The real worry is not how will all of us Jamaicans repay foreign creditors but rather what will maintain our creditors desire to keep buying GOJ interest-bearing securities from us?
Our national debt recently eclipsed J$1.6 trillion, and is still climbing, with nearly 50% of that debt being added in the first 11 months of 2011. This has generated many headlines and raised many questions. Has the debt burden become unsustainable? How will our children and grandchildren ever pay off the debt we have been accumulating across both political parties? The answers may have some surprises.
Who Owns our Debt?
The pie chart below is a simple way of showing how our debt is broken down by owner. This was constructed from the November 2011 data from the Ministry of Finance.

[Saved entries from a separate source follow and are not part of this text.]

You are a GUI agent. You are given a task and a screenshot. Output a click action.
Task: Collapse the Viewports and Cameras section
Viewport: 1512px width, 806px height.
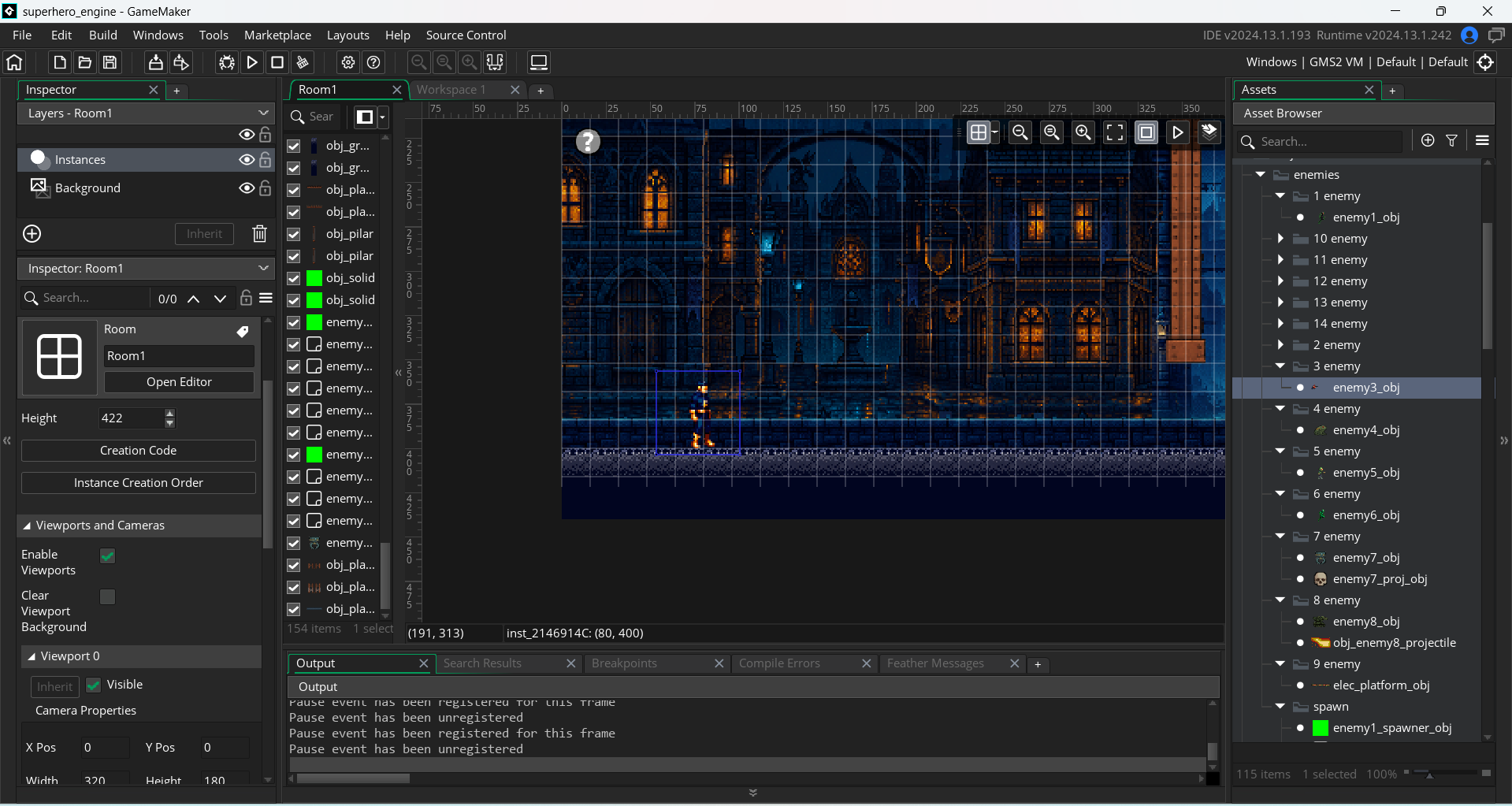coord(27,526)

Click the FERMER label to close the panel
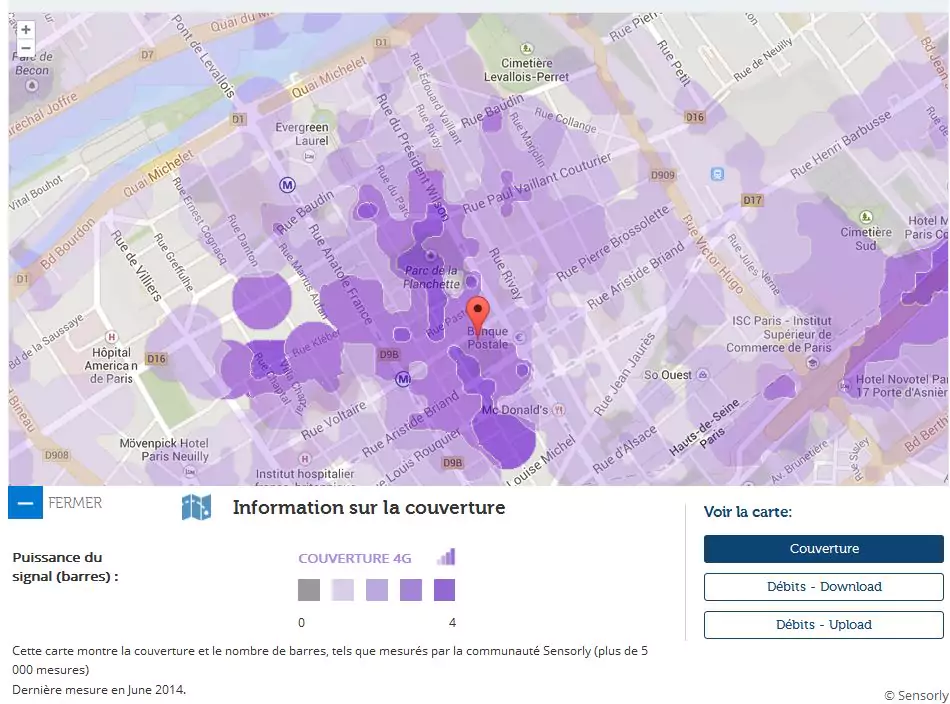[x=75, y=503]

Most, if not all of our internal debt is owned by Jamaicans, while just over half (53%) of our external debt is owned by private creditors – long thought to be Jamaicans living overseas. What does the pie chart tell us? That the persons most eager to exchange their Jamaican dollars and US dollars for interest-bearing GOJ debt is likely to be Jamaicans based inside Jamaica and possibly externally.
How will we pay those Jamaicans back?
That is a confusing question, because every time one of their GOJ securities comes up for payment, we really do “try” and pay them back with (non-interest bearing) JA dollars (or JA dollars converted to US dollars for U$ debt). We are duty-bound by our constitution to redeem their maturing bonds with JA dollars; otherwise, we would be in default – a scenario that we should never consider. But because our GOJ interest rates have been so high, our debt holders have been turning right around and exchanging their cash, in the open market, for brand new GOJ-backed securities. In sum, we keep trying to pay them back, but they’d rather hold interest-bearing bonds than non-interest bearing Jamaican dollars. However, not rolling their maturing bonds over into new GOJ-bonds, would put tremendous pressure on our exchange rate as these creditors seek a safer haven for non-interest bearing Jamaican dollars (this protects them from inflationary effects).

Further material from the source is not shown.